Detectors in adjacent upstream or downstream locations reporting significantly different values or trends;
Detectors from multiple locations reporting the same values (indicative of a system problem);
Reported values that are significantly different from the location’s history for similar days of the calendar.

The results of these quality control checks are shown in Table 6, which reports the percent of the submitted data that passed the quality control checks. The table presents traffic volume and speed data quality separately, as some of the validity checks could have rejected one of the data values but not the other. Also note that Table 6 only evaluates the validity of the data that was archived and submitted. This table does not reflect data that are missing and were never reported because of various hardware or software failures.

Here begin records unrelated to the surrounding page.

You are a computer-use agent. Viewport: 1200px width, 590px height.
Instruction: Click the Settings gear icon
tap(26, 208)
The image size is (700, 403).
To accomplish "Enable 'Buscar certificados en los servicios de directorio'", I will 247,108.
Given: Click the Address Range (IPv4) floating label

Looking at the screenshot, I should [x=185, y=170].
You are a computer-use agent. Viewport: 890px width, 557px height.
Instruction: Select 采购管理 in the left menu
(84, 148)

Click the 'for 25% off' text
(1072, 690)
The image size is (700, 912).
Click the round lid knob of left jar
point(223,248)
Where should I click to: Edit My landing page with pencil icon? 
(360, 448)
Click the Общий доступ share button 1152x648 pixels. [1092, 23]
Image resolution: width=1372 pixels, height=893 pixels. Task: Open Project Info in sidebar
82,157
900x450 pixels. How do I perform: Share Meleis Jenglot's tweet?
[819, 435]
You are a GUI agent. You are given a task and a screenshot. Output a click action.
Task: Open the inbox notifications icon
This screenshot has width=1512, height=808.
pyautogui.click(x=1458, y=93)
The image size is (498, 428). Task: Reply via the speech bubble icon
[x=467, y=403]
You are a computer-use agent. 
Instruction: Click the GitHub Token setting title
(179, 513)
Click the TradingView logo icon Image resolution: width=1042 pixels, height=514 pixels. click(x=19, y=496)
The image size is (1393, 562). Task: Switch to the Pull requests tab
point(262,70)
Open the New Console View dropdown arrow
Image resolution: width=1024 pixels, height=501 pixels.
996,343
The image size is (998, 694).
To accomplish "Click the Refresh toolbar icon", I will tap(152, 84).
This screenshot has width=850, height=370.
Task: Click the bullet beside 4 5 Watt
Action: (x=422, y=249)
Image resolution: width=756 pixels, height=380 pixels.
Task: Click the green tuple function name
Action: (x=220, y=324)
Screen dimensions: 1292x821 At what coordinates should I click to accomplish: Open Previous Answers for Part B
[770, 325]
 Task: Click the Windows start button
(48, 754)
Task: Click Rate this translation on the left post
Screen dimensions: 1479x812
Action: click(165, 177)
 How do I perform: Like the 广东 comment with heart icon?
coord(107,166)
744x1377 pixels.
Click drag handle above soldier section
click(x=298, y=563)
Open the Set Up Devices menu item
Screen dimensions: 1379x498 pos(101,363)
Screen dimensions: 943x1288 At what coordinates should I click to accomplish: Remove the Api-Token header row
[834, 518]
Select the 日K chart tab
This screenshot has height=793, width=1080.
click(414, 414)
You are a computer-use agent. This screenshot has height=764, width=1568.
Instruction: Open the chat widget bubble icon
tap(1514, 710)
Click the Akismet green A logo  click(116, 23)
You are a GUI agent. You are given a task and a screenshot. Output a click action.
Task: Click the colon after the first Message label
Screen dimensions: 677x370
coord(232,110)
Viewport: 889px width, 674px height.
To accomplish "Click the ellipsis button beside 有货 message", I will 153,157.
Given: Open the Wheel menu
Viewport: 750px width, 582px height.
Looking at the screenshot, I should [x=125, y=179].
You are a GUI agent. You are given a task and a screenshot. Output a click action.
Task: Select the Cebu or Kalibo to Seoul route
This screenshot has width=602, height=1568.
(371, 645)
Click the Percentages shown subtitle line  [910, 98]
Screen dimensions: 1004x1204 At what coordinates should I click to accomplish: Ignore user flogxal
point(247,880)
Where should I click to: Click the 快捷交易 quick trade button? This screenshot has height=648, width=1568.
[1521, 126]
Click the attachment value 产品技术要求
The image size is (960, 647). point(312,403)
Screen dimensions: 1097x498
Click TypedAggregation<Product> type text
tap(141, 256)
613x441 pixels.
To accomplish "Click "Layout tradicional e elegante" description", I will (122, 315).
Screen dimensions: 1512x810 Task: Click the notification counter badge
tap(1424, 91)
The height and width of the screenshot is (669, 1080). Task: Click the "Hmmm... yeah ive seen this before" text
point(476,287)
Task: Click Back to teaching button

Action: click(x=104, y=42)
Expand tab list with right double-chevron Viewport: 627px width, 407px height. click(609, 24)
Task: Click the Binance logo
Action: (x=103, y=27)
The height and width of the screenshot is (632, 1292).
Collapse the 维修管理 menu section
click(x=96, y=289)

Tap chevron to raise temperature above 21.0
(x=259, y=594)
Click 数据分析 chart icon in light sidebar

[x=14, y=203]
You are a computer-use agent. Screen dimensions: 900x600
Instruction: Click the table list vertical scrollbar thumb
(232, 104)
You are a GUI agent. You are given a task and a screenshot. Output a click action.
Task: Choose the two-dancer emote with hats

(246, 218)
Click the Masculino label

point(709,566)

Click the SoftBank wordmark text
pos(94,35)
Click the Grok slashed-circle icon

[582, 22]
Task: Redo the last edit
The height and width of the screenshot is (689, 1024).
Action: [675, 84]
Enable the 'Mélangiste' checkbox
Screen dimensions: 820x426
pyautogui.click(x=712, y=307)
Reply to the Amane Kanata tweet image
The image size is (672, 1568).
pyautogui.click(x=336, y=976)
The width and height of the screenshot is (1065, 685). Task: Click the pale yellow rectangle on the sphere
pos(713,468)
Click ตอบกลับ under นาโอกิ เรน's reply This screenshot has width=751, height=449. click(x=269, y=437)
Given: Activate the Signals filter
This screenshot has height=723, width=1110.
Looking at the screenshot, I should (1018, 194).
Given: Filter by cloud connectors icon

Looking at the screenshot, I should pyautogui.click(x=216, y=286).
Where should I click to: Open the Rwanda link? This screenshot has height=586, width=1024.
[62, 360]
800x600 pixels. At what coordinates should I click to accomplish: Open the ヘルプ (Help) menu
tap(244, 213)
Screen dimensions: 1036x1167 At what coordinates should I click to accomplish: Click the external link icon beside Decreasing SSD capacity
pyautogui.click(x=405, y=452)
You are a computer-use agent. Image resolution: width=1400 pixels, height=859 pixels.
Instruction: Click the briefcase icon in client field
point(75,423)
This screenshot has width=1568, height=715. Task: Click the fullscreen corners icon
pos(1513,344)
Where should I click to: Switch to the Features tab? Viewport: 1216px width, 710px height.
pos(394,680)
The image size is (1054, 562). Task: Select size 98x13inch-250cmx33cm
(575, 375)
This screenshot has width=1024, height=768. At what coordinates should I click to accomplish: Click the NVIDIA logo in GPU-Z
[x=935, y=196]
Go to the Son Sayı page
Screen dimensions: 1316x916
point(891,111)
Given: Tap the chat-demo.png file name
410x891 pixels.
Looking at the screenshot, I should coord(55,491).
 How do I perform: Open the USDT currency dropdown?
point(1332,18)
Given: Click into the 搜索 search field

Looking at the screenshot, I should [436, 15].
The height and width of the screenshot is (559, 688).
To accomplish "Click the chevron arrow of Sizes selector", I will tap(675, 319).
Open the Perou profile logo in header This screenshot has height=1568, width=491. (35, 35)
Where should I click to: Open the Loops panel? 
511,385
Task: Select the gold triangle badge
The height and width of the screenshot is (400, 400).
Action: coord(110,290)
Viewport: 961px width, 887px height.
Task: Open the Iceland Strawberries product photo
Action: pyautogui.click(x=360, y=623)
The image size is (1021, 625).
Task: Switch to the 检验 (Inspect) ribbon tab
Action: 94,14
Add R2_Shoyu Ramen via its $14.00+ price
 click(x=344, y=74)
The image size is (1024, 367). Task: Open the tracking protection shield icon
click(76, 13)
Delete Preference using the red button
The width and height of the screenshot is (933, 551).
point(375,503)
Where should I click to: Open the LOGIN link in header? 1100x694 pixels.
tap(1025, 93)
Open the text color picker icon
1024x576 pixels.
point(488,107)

Table 7 summarizes information on data completeness or availability, another dimension of data quality. The data completeness measures the number of available data values to the number of total possible values that one could expect (given the number of sensors and a polling rate). For example, if the data are reported by 5-minute time interval, 288 data values or records per day per detector are to be expected (i.e., 1,440 minutes per day divided by 5-minute periods equals 288 records). Table 7 reports data completeness for the original dataset as submitted by participating cities, as well as the analysis dataset (after quality control and imputation) that is used for mobility and reliability performance measure calculations.

Interested readers should refer to the September 2004 FHWA report on traffic data quality measurement for more details on calculating the validity and completeness measures, as well as several other data quality measures.⁸

⁸ Battelle, Cambridge Systematics, and Texas Transportation Institute. Traffic Data Quality Measurement: Final Report. Federal Highway Administration, September 2004.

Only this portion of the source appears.